Heinig lehnte dies in seinem Vortrag kategorisch ab. Wenn Nicht-ChristInnen an theologischen Fakultäten lehren dürften, führe dies zu einer „Schummelpackung“, da die Öffentlichkeit von der Theologie ausschließlich christliche Inhalte erwarte. Zu Recht sei daher etwa die Bewerbung einer „immer wieder herumgeisternden jüdischen Neutestamentlerin“ bei den Berufungen nicht berücksichtigt worden. Schon aus dem Interesse der Betroffenen selber solle man Nicht-ChristInnen die Berufung verwehren, da sie anderenfalls unweigerlich diskriminiert würden, denn schließlich könne „man wohl kaum eine jüdische Neutestamentlerin zur Dekanin“ einer theologischen Fakultät machen. Deswegen müssten diejenigen, die damit eine Integrationspolitik im Sinne des „Gutmenschentum“ betreiben wollten, scheitern.

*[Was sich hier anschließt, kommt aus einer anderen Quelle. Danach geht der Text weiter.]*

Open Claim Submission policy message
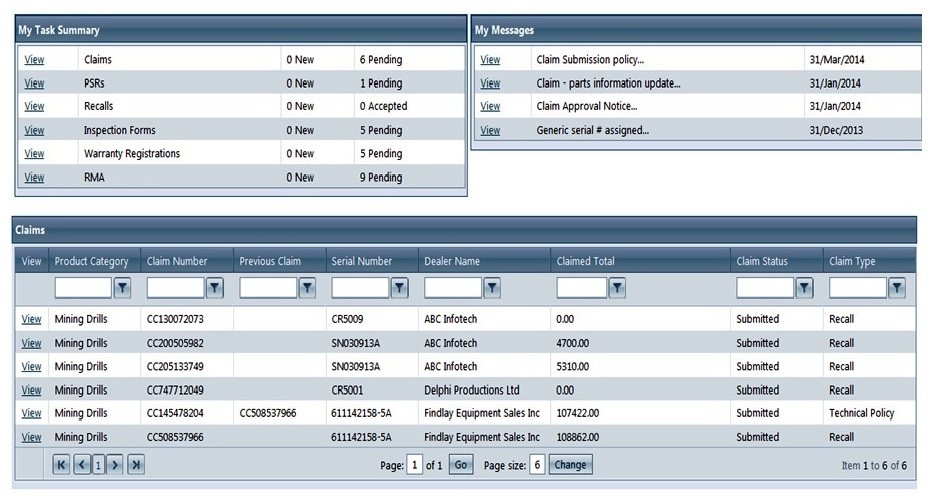point(490,60)
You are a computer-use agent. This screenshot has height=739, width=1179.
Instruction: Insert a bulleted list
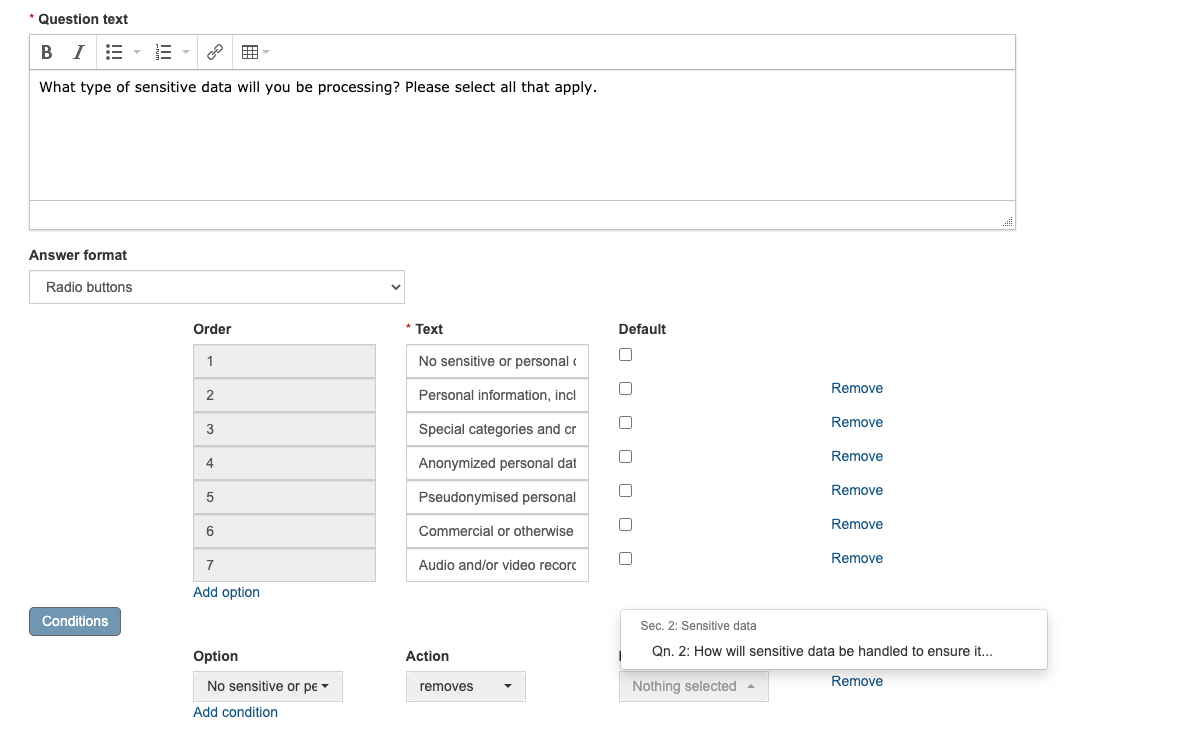114,52
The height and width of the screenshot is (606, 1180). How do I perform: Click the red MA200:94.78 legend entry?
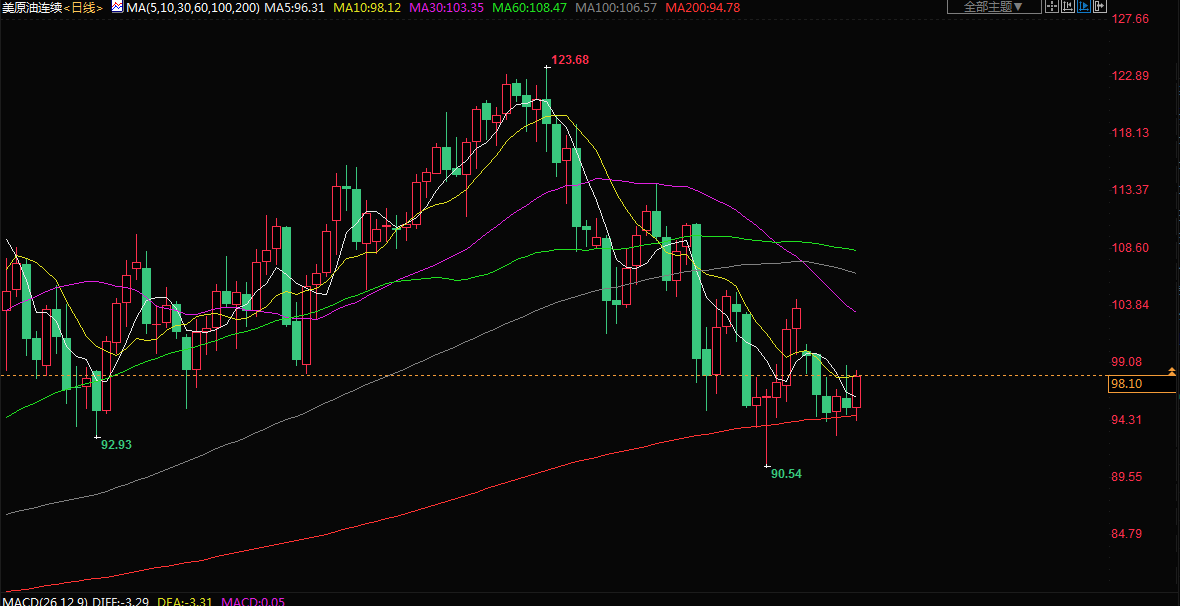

Zwar räumt Heinig ein, dass es legitim sei, wenn auch Andersgläubige an der Universität über Religion forschen – doch müssten dann für die Betroffenen Lehrstühle außerhalb der Theologie geschaffen werden. Dabei erwähnt er aber nicht, dass die Schaffung entsprechender Stellen angesichts des allgegenwärtigen Sparzwangs extrem unwahrscheinlich und bisher kaum erfolgt ist, während kirchentreue WissenschaftlerInnen jahrzehntelang eine Monopolstellung genießen durften.

Der Ausschluss von Berufungen von Konfessionslosen, MuslimInnen und JüdInnen sei jedoch gerechtfertigt, da für die Theologie ein „organisationsrechtliches Reinheitsgebot“ gelte.

Es stellt eine ungeheuerliche verbale Entgleisung dar, wenn der Ausschluss von JüdInnen von der Lehre an einer Fakultät mit einem wie auch immer gearteten „Reinheitsgebot“ gerechtfertigt wird und diejenigen, die für den diskriminierungsfreien Zugang zu universitärer Lehre in allen Fakultäten eintreten, als Anhänger des „Gutmenschentums“ diffamiert werden. Derartigen Äußerungen muss insbesondere in Deutschland klar entgegengetreten werden.

Wir fordern daher

  • Prof. Hans Michael Heinig auf, sich für seine Wortwahl zu entschuldigen und seine Position öffentlich klarzustellen,
  • ebenso, dass sich Margot Käßmann als Ratsvorsitzende der EKD wie auch Prof. Christine Axt-Piscalar und Prof. Joachim Ringleben als Organisatorin der Ringvorlesung eindeutig von der Wortwahl distanzieren,
  • und außerdem die Verantwortlichen auf Bundes-, Landes- und universitärer Ebene auf, die entsprechenden gesetzlichen und sonstigen Maßnahmen zu ergreifen, damit die Diskriminierung von Menschen aufgrund ihrer religiösen Zugehörigkeit ein Ende hat. Es ist unbestritten, dass zahllose TheologInnen exzellente wissenschaftliche Leistungen erbracht haben und erbringen. Die Erforschung von Religion, auch des Christentums, ist wichtig. Sie muss aber außerhalb wie innerhalb der theologischen Fakultäten allen Menschen, auch Nicht-ChristInnen, zugänglich sein, und frei von kirchlicher Gängelung ausgeübt werden können.